Task item: Below are lines of data; restate word for word those running from the line containing "Image resolution: width=1155" to the line containing "Given: Click lightbulb", inclusive, and no others.
··· Provided material ···
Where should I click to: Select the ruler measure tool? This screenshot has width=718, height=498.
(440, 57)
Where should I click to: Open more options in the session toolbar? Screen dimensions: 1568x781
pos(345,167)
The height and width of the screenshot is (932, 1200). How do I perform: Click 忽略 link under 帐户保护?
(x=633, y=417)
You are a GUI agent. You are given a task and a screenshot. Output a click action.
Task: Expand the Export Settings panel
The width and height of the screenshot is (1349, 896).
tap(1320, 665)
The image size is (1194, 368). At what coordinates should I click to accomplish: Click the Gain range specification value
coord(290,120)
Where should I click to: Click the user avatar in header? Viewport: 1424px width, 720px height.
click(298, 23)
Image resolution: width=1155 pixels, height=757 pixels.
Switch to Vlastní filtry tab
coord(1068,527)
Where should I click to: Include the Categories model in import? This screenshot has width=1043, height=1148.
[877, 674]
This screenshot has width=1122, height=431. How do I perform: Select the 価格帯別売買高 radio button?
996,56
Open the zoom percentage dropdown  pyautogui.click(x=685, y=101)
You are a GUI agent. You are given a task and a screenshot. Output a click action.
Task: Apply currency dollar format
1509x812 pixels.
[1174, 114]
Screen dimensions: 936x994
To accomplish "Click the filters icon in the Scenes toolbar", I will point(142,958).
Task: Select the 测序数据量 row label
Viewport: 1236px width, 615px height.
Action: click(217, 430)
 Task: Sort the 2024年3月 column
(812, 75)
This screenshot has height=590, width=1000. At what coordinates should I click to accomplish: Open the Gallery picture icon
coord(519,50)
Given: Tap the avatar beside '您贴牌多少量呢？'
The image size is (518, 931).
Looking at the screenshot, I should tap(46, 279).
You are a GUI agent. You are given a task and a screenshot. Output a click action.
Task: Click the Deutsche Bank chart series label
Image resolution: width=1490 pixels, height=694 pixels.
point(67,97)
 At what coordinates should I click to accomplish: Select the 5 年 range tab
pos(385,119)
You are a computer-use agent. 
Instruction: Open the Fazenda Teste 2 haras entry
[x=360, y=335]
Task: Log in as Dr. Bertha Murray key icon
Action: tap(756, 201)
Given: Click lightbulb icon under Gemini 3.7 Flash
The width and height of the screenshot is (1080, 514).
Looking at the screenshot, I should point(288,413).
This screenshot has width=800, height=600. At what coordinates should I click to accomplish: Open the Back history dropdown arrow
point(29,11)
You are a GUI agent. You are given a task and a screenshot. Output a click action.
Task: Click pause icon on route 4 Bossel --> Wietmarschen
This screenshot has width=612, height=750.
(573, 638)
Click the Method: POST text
···
Written response:
Image resolution: width=1155 pixels, height=757 pixels.
Switch to Vlastní filtry tab
coord(1068,527)
Where should I click to: Include the Categories model in import? This screenshot has width=1043, height=1148.
[877, 674]
This screenshot has width=1122, height=431. How do I perform: Select the 価格帯別売買高 radio button?
996,56
Open the zoom percentage dropdown  pyautogui.click(x=685, y=101)
You are a GUI agent. You are given a task and a screenshot. Output a click action.
Task: Apply currency dollar format
1509x812 pixels.
[1174, 114]
Screen dimensions: 936x994
To accomplish "Click the filters icon in the Scenes toolbar", I will point(142,958).
Task: Select the 测序数据量 row label
Viewport: 1236px width, 615px height.
Action: click(217, 430)
 Task: Sort the 2024年3月 column
(812, 75)
This screenshot has height=590, width=1000. At what coordinates should I click to accomplish: Open the Gallery picture icon
coord(519,50)
Given: Tap the avatar beside '您贴牌多少量呢？'
The image size is (518, 931).
Looking at the screenshot, I should tap(46, 279).
You are a GUI agent. You are given a task and a screenshot. Output a click action.
Task: Click the Deutsche Bank chart series label
Image resolution: width=1490 pixels, height=694 pixels.
point(67,97)
 At what coordinates should I click to accomplish: Select the 5 年 range tab
pos(385,119)
You are a computer-use agent. 
Instruction: Open the Fazenda Teste 2 haras entry
[x=360, y=335]
Task: Log in as Dr. Bertha Murray key icon
Action: tap(756, 201)
Given: Click lightbulb icon under Gemini 3.7 Flash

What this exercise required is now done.